> WORK INSTRUCTION
Only the pictures are to be left out; please reproduce everything else in the data exactly.

> MATERIAL FOR THIS TASK
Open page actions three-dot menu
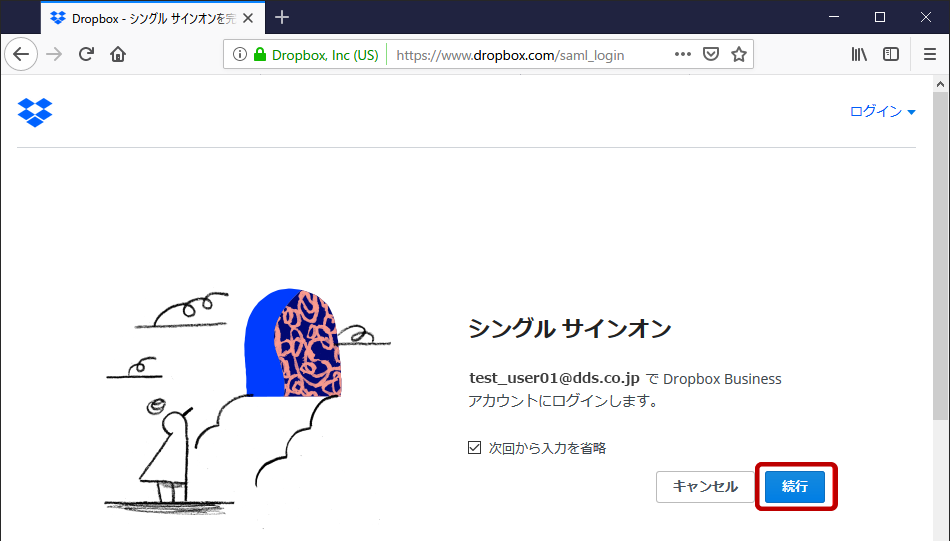 [683, 55]
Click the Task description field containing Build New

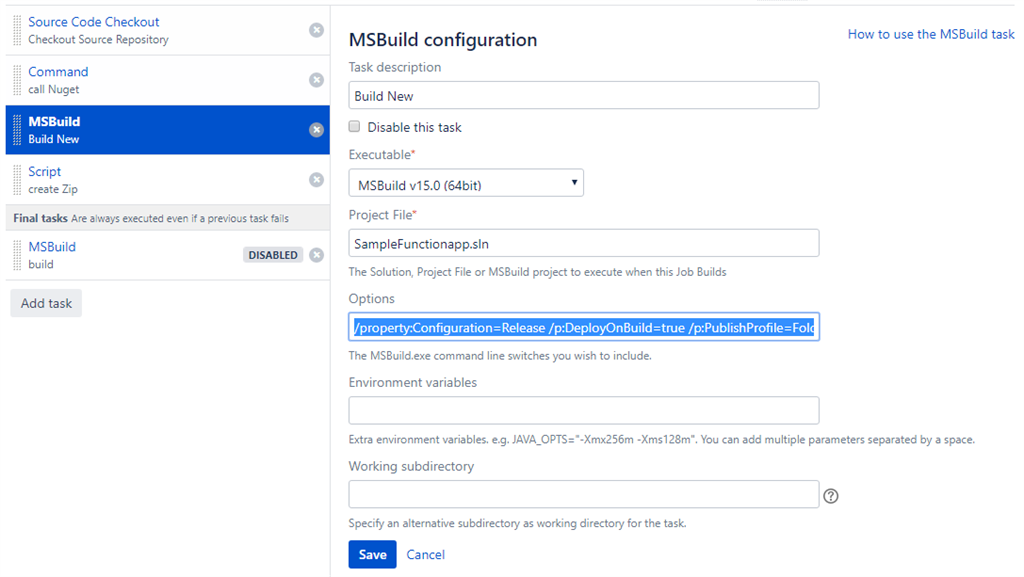point(583,95)
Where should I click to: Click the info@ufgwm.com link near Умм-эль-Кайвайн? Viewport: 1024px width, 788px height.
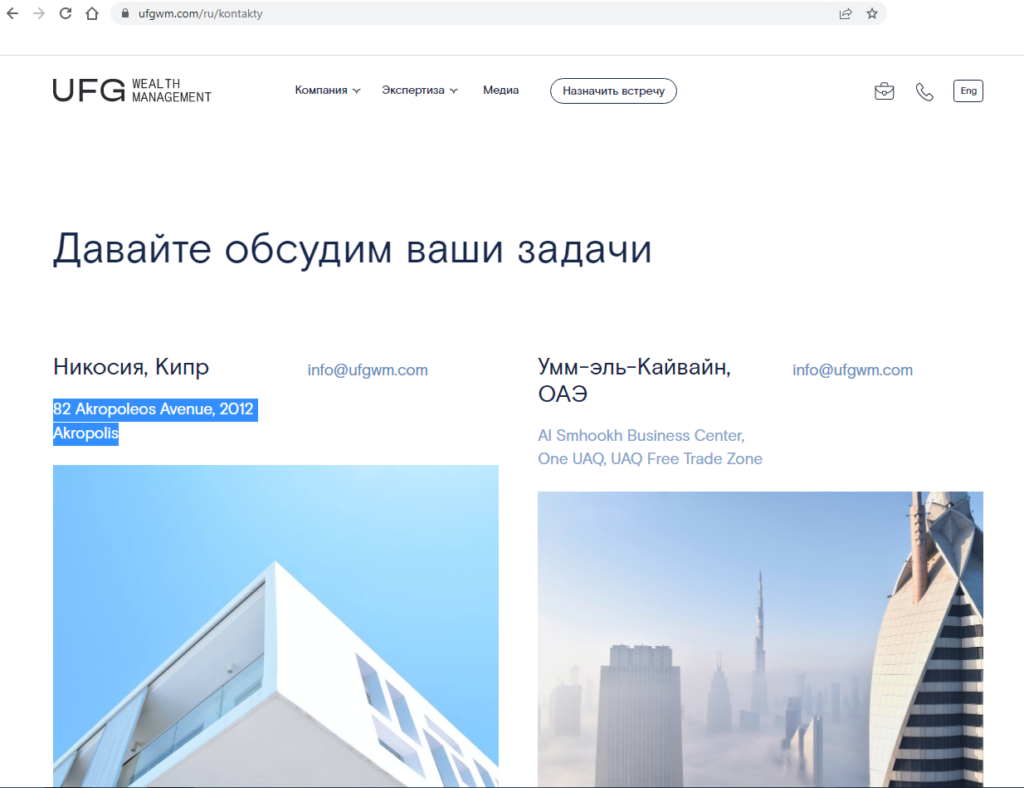coord(852,369)
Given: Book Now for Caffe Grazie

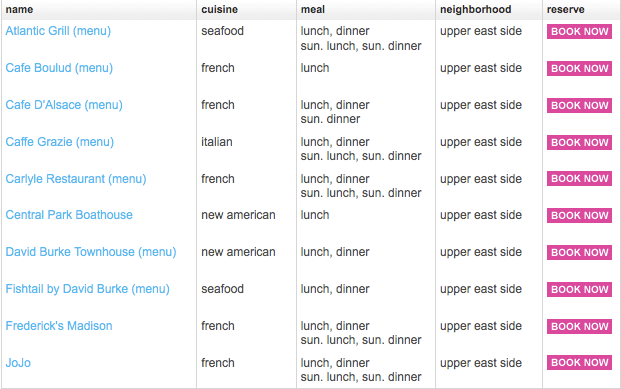Looking at the screenshot, I should [x=579, y=143].
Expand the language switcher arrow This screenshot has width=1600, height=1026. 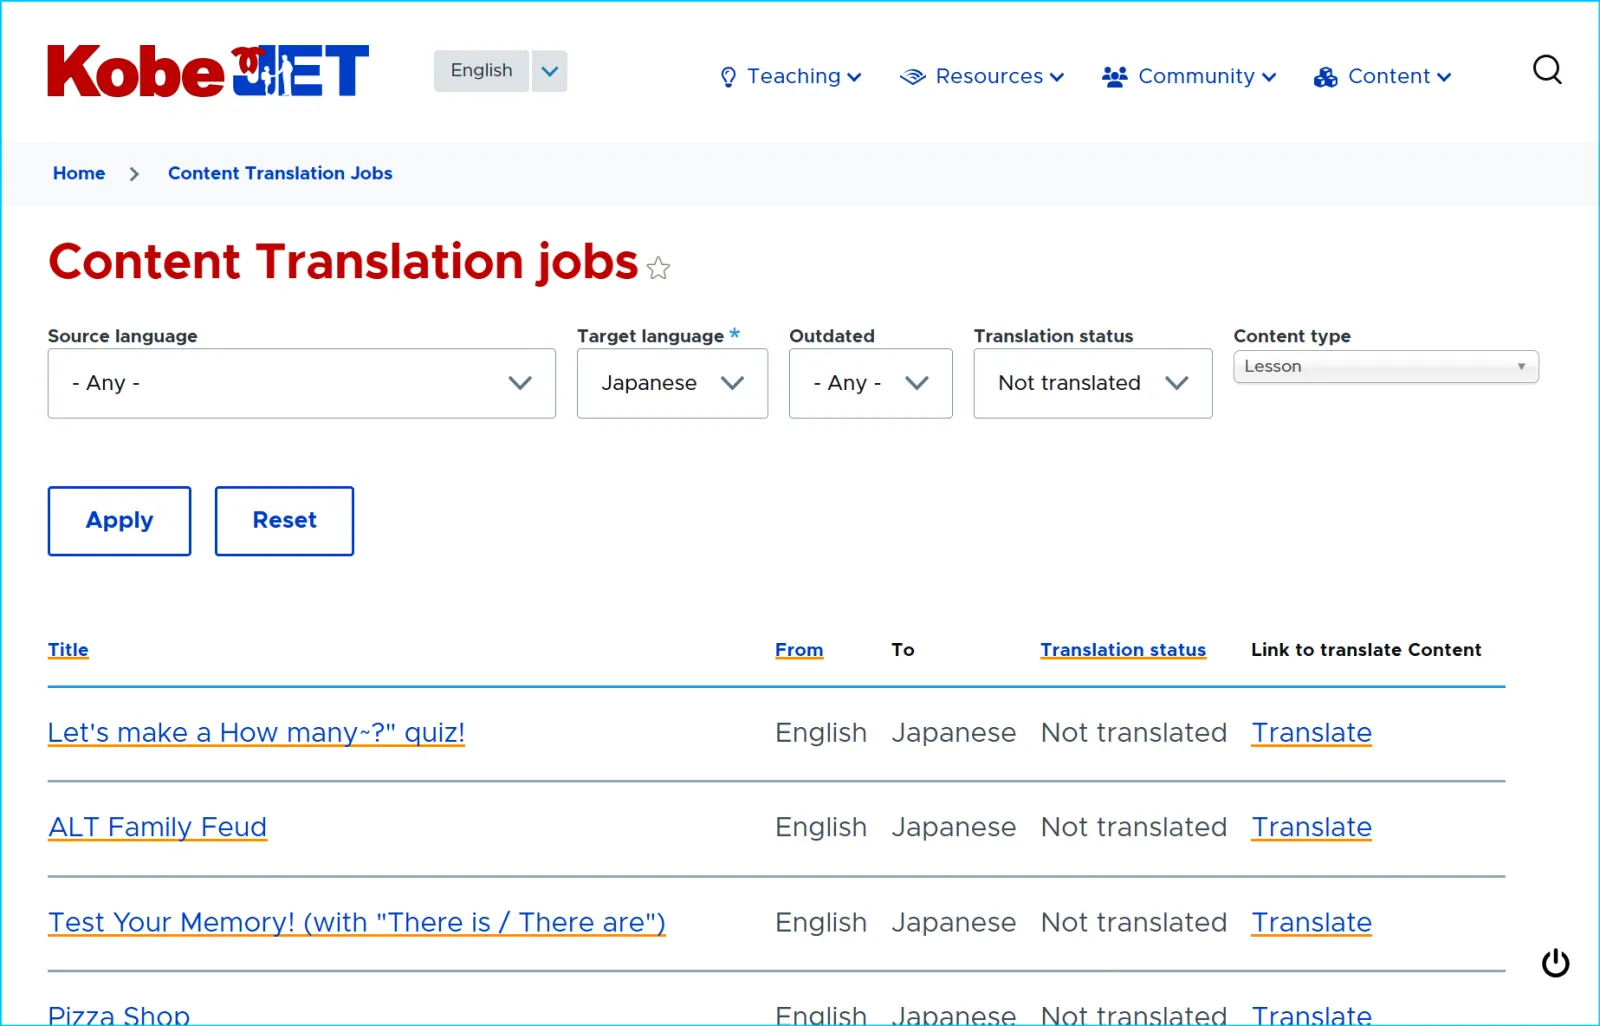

> ANSWER
Open page actions three-dot menu
 [683, 55]
Click the Task description field containing Build New

point(583,95)
Where should I click to: Click the info@ufgwm.com link near Умм-эль-Кайвайн? Viewport: 1024px width, 788px height.
coord(852,369)
Given: Book Now for Caffe Grazie

Looking at the screenshot, I should [x=579, y=143].
Expand the language switcher arrow This screenshot has width=1600, height=1026. 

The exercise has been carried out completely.